O carinho e a doçura entre eles fez a amizade voltar a ser como era antes do estranho beijo.
Dia vai, dia vem, e um evento de inovações levou Azusa até a faculdade do amigo, onde conheceu a bela moça de olhos amendoados e seu namorado, um rapaz calmo e sereno, ambos amigos de Tsubasa que, aparentemente, fizera muitos amigos ali – seu jeito destrambelhado parecia ser a causa principal da aproximação de muitos.
— Ei, não demore no banho ou ficará enrugado, parecendo um velho — Tsubasa comentou divertido, vendo o namorado bufar e girar os olhos, fechando o registro e caminhando para fora do box, nu e molhado, procurando uma toalha para secar-se.
Os olhos claros seguiam os movimentos dele com atenção e cuidado. Todo aquele zelo costumava irritar Azusa no início. Pensara que tudo o que o mais velho sentia por ele era amor fraternal, mas aos poucos descobriu que aquele era o jeito dele de amar: cuidando e protegendo excessivamente.
Quando um roupão felpudo foi posto nos ombros pequenos, Kinose sorriu. Foi guiado pelo Amaha até a cozinha, onde uma banqueta o aguardava. Sentou-se e não demorou a ser servido pelo mais velho, que colocou um prato de espaguete diante de si. O cheiro estava ótimo e Azusa sabia que o gosto devia estar ainda melhor, afinal, Tsubasa cozinhava muito bem.
Os dois riam enquanto conversavam banalidades, comiam e tomavam cerveja. Os pratos sujos foram colocados na lavadeira e os bancos da cozinha esvaziados. Na sala Azusa encontrou uma cueca sua e uma camisa social do namorado, e não tardou em vesti-los, enquanto via a televisão ser ligada e o corpo alto e esguio do cientista ocupar todo o sofá.
Riu, Tsubasa era tão belo e espontâneo!
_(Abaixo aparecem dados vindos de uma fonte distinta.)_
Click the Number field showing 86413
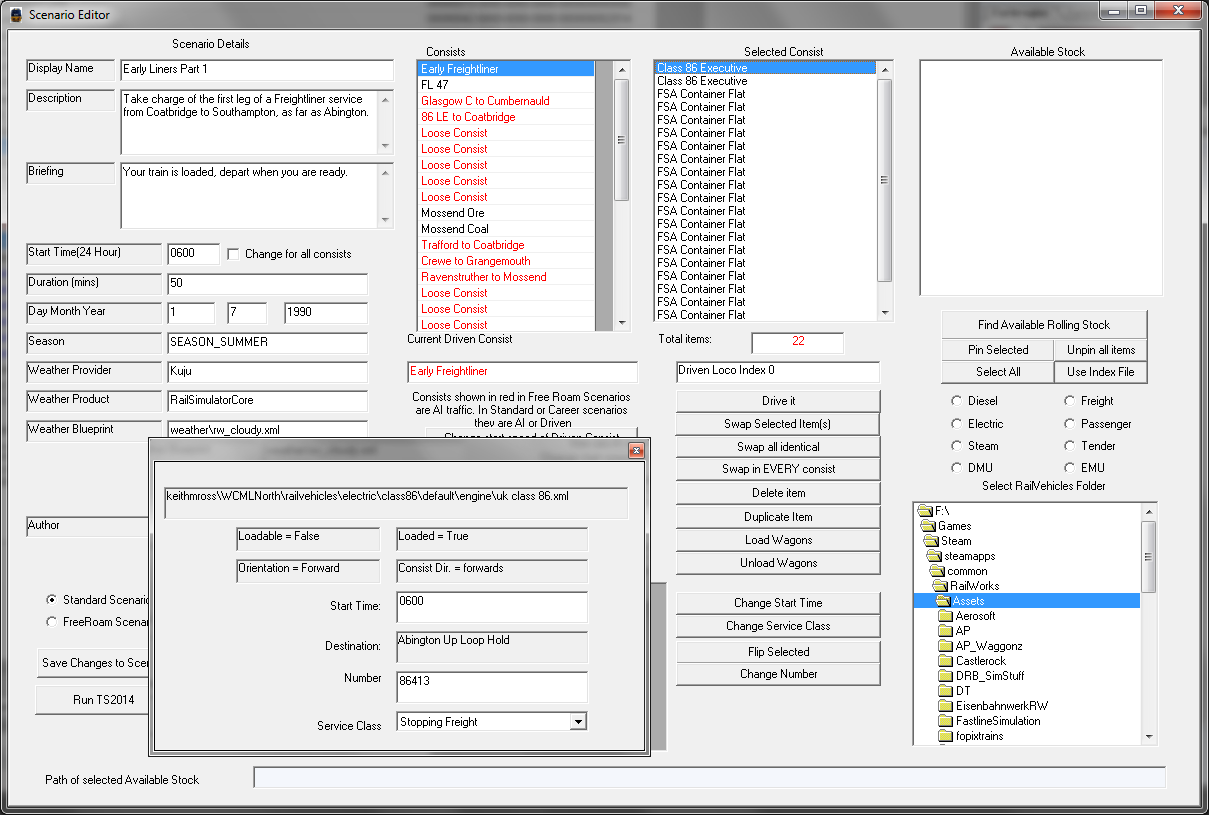The height and width of the screenshot is (815, 1209). [x=490, y=686]
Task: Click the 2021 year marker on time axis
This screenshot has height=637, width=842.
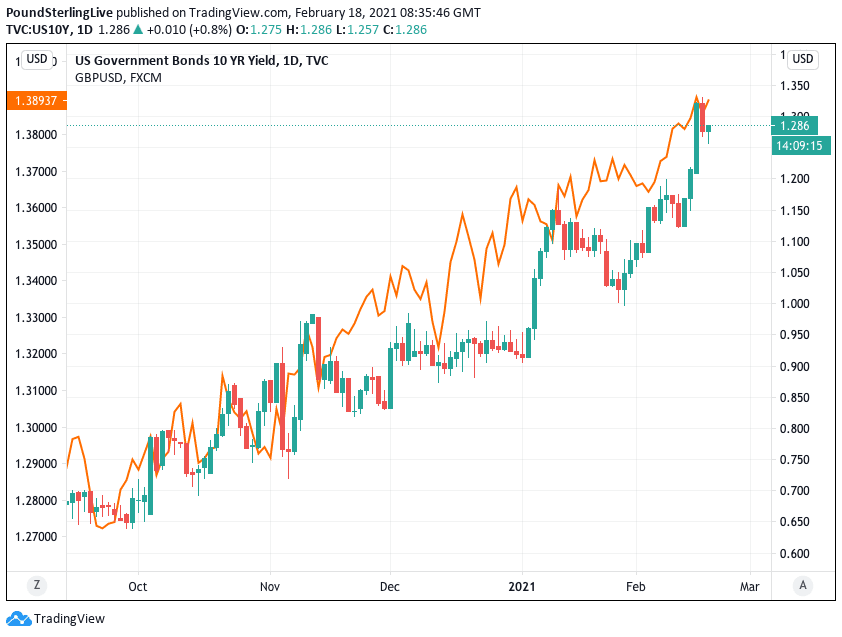Action: (523, 586)
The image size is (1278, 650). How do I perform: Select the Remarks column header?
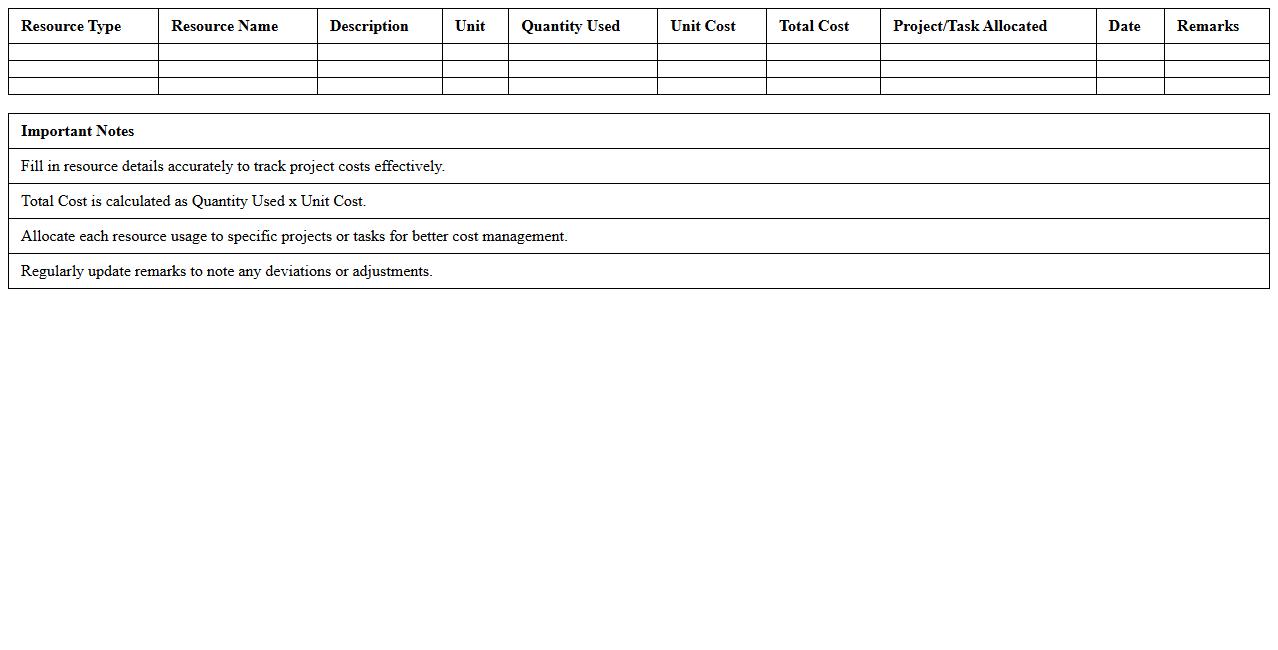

Ao ver que ele colocara em algum filme de ação, o que adorava assistir, suspirou e caminhou até o sofá, deitando-se sobre ele e entrelaçando suas pernas, ouvindo o coração que batia agitado e a respiração forte sob si.
— Você deve estar cansado. — Foi só Tsubasa dizer isso que Azusa bocejou. — Descanse — aconselhou amavelmente.
— E você vai deixar? — indagou ao sentir os dedos longos tocarem sua orelha, um ponto onde era sensível.
— Feche os olhos e durma, Azusa, você precisa disso depois de ficar quase quarenta e oito horas sem dormir — disse ele sério.
— Você tem razão. — Bocejou. — Aliás, me surpreendo cada vez mais com o tanto de vezes que você tem razão — brincou, dando um beijo inocente nos lábios do namorado e voltando a descansar a cabeça em seu peito.
Tsubasa entrelaçou seus dedos, e outra mão atrás da cabeça. Acariciou, com o polegar, a pele alva e macia e desejou que ficassem daquele modo para sempre.
Azusa era tudo o que precisava. Os pais eram muito ocupados para cuidarem de si e os avós eram já velhos quando ele nascera, filho de uma mãe que engravidara na flor da idade, e que nascera de uma mãe na flor da idade também. A avó fora atenciosa e perseverante, mas não tinha saúde para acompanhar a energia de uma criança, de um adolescente ou de um jovem, o que fez o menino ser meio contido.
Mas havia crescido ao lado do vizinho, o filho único e gênios do Kinose. E fora naquele menino que conhecera o significado da amizade, e muito depois do amor, do desejo e da paixão. Fora com o garoto seu primeiro beijo, também fora por ele que se apaixonara pela primeira e única vez.
O Amaha desconfiava que, na verdade, sempre fora ele. Sua força, sua esperança e seu deus particular.